• Set of tasks:
a) Answer these questions from the playbooks page below:
(i) Which two teams' on-call guides are listed?
(ii) How does someone get access to PagerDuty?
(iii) What library is used to implement the circuit breaker pattern?
b) Reproduce the passage of the playbooks page below, from "### Hystrix circuits" to "during outage events.".

• Text:
* * * * *
# Playbooks

Woken up by the pager? Trying to debug the site? Curious about how things work
under the hood? These are here to help you figure out how to navigate the
infrastructure behind our site, and generally keep the site up and running.

This page provides details (and links) to services and other docs in this repo. If you're currently on-call and looking for a quick guide to diagnosing some issues, start with specific teams' on-call guides:

* [web](../web/on_call.md)
* [TMI](../tmi/on_call.md)

## Monitoring

Here are all of the bits of monitoring infrastructure that we use to keep track
of what's going on with the site.

* [Ganglia](http://ganglia.internal.justin.tv): LDAP
* [Graphite/Statsd](http://graphite.internal.justin.tv): non-LDAP credentials,
  ask for details
* [Nagios (Dirty)](http://nagios.internal.justin.tv): LDAP
* [Nagios (Clean)](http://nagios-clean.internal.justin.tv): LDAP
* [PagerDuty](http://twitchoncall.pagerduty.com): ask your manager for an invite
  to set up an account
* [Rabbit](rabbit.md): non-LDAP credentials,
  ask for details
* [Rollbar](rollbar.md): ask Doug
* [New Relic](https://rpm.newrelic.com/accounts/26263/applications/131219): also
  ask Doug

### Hystrix circuits

We use a library called [Hystrix](https://github.com/afex/hystrix-go) to implement the circuit breaker pattern in our applications.  There is a dashboard where you can watch live metrics from these circuits, and will help give you visibility into which backends may be having issues during outage events.

* Web
  * [Production](http://hystrix.dev.us-west2.justin.tv/hystrix_dashboard/monitor/monitor.html?stream=http%3A%2F%2Fhystrix.dev.us-west2.justin.tv%2Fturbine%2Fturbine.stream%3Fcluster%3Dweb&title=web-production)
* Web Workers
  * [Ruby Production](http://hystrix.dev.us-west2.justin.tv/hystrix_dashboard/monitor/monitor.html?stream=http%3A%2F%2Fhystrix.dev.us-west2.justin.tv%2Fturbine%2Fturbine.stream%3Fcluster%3Dweb_ruby_workers&title=web-ruby-workers-production)
  * [Go Production](http://hystrix.dev.us-west2.justin.tv/hystrix_dashboard/monitor/monitor.html?stream=http%3A%2F%2Fhystrix.dev.us-west2.justin.tv%2Fturbine%2Fturbine.stream%3Fcluster%3Dweb_go_workers&title=web-go-workers-production)
* Discovery
  * [Production](http://hystrix.dev.us-west2.justin.tv/hystrix_dashboard/monitor/monitor.html?stream=http%3A%2F%2Fhystrix.dev.us-west2.justin.tv%2Fturbine%2Fturbine.stream%3Fcluster%3Ddiscovery&title=discovery)
* * * * *
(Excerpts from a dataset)
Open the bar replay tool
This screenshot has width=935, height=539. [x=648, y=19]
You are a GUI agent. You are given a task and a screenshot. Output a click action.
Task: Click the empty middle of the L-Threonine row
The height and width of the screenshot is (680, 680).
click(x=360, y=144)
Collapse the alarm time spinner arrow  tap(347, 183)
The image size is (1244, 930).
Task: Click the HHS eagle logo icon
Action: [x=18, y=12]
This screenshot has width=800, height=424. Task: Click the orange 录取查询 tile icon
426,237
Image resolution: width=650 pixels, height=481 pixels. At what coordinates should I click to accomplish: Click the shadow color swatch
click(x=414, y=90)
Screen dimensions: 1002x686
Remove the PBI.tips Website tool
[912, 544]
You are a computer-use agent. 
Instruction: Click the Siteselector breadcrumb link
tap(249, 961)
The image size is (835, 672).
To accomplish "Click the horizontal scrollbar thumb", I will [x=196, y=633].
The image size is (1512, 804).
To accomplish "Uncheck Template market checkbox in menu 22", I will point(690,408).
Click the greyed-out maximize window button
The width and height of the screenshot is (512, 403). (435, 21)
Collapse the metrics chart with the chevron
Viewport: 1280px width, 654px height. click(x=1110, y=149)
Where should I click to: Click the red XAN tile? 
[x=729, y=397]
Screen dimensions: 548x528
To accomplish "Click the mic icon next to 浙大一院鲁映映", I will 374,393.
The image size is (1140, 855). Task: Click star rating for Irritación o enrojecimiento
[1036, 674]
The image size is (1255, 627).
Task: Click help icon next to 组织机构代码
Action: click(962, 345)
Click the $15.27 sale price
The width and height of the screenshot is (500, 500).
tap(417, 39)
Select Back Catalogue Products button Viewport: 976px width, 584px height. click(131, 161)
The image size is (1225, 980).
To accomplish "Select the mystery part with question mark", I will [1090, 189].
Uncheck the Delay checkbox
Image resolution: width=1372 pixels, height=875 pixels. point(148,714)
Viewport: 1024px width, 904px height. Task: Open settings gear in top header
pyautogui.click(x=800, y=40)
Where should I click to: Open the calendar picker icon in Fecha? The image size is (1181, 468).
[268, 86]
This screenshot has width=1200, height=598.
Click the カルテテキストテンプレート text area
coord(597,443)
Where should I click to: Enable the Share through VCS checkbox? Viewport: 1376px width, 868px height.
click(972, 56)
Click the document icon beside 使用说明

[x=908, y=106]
* * * * *
• Answers by item:
a)
(i) Web and TMI.
(ii) By asking their manager for an invite to set up an account.
(iii) Hystrix.

b)
### Hystrix circuits

We use a library called [Hystrix](https://github.com/afex/hystrix-go) to implement the circuit breaker pattern in our applications.  There is a dashboard where you can watch live metrics from these circuits, and will help give you visibility into which backends may be having issues during outage events.